→ **Problem**:
Find each line below where the word "options" occurs, and copy it.

→ **Given data**:
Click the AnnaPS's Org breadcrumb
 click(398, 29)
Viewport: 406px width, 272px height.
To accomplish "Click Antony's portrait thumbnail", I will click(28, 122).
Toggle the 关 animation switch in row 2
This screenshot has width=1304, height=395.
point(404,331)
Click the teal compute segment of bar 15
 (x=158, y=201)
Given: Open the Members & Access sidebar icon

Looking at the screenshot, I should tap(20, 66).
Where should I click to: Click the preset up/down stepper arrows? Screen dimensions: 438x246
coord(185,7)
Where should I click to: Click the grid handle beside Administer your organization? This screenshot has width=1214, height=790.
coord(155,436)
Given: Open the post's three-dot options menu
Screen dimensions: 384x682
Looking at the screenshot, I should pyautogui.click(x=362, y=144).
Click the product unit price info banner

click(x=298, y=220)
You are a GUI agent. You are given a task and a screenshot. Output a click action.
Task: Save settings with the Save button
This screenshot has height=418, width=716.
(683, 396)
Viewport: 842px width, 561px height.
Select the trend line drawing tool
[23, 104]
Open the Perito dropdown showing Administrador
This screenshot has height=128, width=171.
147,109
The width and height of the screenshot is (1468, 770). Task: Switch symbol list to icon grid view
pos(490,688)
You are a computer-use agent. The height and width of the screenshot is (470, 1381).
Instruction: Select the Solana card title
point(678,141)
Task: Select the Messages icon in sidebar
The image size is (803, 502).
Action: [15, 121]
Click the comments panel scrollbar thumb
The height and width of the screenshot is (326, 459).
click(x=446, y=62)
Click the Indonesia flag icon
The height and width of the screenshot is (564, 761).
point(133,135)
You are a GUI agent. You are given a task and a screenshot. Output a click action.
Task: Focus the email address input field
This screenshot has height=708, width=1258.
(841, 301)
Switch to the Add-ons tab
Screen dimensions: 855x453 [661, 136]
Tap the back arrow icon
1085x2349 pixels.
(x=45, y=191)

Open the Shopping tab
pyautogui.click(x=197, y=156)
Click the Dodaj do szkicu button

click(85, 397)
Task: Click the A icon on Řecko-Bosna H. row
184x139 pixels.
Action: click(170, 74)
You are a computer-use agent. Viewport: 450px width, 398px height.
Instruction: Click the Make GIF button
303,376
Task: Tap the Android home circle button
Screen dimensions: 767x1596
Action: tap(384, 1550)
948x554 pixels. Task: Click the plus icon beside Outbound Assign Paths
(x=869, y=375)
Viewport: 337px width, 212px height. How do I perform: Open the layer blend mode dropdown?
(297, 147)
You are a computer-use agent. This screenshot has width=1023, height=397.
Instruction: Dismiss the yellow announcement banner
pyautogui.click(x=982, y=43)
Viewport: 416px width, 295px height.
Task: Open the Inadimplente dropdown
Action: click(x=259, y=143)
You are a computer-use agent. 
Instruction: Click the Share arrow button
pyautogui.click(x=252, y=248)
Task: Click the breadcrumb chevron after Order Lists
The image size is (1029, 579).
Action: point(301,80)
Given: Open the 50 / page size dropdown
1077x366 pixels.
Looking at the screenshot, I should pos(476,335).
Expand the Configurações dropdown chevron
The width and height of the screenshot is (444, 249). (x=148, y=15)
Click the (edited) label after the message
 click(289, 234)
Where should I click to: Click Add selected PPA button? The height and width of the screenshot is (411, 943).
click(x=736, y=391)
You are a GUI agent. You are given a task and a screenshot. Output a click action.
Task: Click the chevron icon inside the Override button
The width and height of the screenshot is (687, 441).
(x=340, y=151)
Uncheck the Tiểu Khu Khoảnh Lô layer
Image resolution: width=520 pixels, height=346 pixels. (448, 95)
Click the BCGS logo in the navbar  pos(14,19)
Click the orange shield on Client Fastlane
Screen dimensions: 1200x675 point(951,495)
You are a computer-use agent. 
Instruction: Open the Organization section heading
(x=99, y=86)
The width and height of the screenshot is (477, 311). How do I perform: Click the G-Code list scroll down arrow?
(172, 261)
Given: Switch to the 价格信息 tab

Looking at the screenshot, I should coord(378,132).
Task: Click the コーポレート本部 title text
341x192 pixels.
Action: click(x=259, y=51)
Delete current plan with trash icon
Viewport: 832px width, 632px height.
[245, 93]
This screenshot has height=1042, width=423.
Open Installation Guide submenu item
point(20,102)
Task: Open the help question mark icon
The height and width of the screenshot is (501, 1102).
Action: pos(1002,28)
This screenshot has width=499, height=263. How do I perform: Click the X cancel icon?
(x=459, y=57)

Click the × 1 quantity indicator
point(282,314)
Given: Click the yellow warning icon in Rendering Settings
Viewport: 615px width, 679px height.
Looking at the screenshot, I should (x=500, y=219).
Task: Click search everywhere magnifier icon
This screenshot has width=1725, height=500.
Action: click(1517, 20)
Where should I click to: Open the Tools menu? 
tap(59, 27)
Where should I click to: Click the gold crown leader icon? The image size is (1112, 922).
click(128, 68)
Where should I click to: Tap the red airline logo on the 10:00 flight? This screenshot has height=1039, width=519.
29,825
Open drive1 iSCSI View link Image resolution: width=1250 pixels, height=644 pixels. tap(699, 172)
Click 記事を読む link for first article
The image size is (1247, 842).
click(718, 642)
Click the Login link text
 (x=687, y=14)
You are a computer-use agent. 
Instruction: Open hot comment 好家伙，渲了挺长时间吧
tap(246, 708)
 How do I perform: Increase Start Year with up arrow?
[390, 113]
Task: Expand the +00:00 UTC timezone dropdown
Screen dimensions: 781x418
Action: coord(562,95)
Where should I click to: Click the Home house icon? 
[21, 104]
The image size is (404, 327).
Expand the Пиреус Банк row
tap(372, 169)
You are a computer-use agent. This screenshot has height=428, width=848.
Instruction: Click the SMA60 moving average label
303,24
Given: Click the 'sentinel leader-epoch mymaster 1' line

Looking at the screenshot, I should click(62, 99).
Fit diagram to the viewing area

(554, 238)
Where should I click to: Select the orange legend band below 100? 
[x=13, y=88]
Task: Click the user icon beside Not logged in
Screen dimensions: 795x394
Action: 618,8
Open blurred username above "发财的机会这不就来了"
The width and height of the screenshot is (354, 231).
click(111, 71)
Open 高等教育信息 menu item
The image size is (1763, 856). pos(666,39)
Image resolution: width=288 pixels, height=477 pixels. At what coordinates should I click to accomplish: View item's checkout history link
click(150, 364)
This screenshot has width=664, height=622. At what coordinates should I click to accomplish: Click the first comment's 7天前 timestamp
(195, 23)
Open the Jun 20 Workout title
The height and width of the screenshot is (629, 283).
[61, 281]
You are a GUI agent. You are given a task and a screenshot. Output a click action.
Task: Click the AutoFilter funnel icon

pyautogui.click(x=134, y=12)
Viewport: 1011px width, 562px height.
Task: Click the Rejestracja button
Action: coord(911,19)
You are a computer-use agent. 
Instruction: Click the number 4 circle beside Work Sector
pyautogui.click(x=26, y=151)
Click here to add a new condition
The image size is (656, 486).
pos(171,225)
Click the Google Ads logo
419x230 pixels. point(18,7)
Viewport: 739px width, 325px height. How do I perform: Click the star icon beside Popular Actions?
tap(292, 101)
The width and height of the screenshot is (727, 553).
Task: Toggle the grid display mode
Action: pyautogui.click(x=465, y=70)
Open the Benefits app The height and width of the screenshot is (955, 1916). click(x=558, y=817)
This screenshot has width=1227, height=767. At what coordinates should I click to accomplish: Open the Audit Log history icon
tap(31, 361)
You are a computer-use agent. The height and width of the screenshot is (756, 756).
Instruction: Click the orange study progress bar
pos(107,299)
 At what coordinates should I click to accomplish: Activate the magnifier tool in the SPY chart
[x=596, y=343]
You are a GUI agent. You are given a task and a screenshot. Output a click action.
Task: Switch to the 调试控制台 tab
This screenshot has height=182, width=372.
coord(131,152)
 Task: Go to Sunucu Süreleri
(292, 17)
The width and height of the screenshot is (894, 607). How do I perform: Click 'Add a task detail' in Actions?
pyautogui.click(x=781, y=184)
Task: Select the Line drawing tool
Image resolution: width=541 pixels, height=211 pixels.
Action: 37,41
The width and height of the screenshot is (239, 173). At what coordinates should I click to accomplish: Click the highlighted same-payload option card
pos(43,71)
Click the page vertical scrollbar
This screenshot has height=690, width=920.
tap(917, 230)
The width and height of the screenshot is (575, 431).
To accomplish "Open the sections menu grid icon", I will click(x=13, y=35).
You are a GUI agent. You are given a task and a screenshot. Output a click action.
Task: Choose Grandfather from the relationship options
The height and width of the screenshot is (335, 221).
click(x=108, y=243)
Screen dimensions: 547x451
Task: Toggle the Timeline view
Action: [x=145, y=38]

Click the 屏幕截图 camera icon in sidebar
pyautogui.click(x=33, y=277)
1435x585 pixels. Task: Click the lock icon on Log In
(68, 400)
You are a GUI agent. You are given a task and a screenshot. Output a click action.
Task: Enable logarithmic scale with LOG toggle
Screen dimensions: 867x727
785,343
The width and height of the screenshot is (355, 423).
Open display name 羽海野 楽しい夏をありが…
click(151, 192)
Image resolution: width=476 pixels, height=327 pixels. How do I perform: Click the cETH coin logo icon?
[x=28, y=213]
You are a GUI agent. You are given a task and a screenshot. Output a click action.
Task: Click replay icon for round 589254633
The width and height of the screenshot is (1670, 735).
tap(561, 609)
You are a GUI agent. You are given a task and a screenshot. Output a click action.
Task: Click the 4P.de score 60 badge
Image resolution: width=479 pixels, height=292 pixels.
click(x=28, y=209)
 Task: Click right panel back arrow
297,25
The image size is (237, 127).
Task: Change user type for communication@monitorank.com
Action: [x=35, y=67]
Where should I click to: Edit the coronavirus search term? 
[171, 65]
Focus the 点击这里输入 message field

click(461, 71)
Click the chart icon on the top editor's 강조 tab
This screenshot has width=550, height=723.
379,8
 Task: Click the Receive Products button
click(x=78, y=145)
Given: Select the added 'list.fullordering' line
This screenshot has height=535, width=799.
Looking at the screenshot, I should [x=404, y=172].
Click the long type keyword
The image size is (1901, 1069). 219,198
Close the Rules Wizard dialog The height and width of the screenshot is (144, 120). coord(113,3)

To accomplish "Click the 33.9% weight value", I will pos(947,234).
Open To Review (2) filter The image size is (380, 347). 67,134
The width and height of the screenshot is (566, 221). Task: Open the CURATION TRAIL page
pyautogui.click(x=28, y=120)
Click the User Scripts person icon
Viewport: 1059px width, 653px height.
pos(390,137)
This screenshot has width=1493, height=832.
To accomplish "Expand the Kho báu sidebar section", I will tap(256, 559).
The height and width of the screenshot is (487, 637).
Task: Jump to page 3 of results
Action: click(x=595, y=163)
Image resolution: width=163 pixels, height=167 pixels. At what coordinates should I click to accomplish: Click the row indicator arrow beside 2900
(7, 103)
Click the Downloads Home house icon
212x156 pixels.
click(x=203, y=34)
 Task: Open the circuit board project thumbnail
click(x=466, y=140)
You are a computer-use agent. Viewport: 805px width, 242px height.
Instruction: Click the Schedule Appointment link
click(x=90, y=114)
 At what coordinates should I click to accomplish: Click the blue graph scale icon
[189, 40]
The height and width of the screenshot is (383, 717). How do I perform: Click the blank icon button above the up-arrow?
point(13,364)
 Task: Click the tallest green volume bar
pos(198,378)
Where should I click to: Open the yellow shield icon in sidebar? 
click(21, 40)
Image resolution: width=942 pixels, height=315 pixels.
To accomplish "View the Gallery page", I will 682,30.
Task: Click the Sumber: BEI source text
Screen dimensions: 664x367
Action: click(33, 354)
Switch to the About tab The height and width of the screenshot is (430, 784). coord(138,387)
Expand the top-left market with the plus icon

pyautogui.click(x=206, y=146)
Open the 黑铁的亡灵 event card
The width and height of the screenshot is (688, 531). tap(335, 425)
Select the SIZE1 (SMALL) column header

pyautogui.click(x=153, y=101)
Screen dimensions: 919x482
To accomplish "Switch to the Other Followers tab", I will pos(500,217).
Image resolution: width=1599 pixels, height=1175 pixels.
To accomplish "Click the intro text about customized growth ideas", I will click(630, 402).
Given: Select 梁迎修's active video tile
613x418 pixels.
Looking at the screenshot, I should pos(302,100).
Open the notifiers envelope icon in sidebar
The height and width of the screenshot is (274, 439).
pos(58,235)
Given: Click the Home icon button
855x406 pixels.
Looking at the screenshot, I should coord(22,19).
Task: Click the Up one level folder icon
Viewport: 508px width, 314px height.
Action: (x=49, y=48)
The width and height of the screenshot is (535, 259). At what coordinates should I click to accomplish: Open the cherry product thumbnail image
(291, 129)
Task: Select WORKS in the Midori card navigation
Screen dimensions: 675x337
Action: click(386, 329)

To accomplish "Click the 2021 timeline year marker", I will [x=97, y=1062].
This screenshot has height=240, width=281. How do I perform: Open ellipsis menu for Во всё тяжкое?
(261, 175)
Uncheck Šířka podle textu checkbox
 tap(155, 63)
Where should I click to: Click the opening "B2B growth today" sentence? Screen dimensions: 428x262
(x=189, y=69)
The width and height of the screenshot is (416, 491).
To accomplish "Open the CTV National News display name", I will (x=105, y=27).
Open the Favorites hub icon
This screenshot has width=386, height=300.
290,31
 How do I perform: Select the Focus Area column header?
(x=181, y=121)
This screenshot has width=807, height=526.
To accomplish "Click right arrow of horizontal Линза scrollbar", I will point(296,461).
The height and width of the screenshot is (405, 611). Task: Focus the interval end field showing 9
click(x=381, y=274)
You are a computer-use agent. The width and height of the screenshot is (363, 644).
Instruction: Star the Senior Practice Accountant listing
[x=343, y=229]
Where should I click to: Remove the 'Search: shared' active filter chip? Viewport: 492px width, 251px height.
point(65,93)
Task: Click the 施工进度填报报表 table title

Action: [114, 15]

→ **The answer**:
Given: Open the post's three-dot options menu
Task: Choose Grandfather from the relationship options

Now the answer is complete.